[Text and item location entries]
## Begin

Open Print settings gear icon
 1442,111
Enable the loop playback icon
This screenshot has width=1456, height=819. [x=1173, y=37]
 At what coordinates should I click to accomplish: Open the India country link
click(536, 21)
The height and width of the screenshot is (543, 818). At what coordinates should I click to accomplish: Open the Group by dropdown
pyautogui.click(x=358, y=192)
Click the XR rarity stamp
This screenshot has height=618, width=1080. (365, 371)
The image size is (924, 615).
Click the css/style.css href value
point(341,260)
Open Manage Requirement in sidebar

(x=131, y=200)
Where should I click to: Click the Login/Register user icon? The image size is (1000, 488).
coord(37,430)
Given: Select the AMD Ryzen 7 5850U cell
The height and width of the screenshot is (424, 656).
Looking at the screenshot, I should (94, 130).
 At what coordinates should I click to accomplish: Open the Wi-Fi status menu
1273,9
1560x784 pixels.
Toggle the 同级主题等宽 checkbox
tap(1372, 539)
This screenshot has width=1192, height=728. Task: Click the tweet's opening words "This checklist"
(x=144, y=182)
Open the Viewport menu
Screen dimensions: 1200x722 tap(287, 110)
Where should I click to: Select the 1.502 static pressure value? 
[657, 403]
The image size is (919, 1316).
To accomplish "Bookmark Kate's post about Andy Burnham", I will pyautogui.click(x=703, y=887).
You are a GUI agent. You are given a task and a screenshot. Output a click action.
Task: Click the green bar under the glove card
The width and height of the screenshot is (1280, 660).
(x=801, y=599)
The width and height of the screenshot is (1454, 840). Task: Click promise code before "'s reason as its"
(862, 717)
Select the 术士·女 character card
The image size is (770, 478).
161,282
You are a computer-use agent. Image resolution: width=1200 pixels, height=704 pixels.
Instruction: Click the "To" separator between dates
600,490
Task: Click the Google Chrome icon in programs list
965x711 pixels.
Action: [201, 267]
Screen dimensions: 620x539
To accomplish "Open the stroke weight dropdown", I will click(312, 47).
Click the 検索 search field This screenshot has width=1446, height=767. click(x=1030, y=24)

## End

Rewrite everything from the line containing "The height and width of the screenshot is (543, 818)." down to the line containing "tap(1372, 539)", replacing "The image size is" with "The screen size is" and leaving all else unchanged.

## OUTPUT FOR THIS EXERCISE
The height and width of the screenshot is (543, 818). At what coordinates should I click to accomplish: Open the Group by dropdown
pyautogui.click(x=358, y=192)
Click the XR rarity stamp
This screenshot has height=618, width=1080. (365, 371)
The screen size is (924, 615).
Click the css/style.css href value
point(341,260)
Open Manage Requirement in sidebar

(x=131, y=200)
Where should I click to: Click the Login/Register user icon? The screen size is (1000, 488).
coord(37,430)
Given: Select the AMD Ryzen 7 5850U cell
The height and width of the screenshot is (424, 656).
Looking at the screenshot, I should (94, 130).
 At what coordinates should I click to accomplish: Open the Wi-Fi status menu
1273,9
1560x784 pixels.
Toggle the 同级主题等宽 checkbox
tap(1372, 539)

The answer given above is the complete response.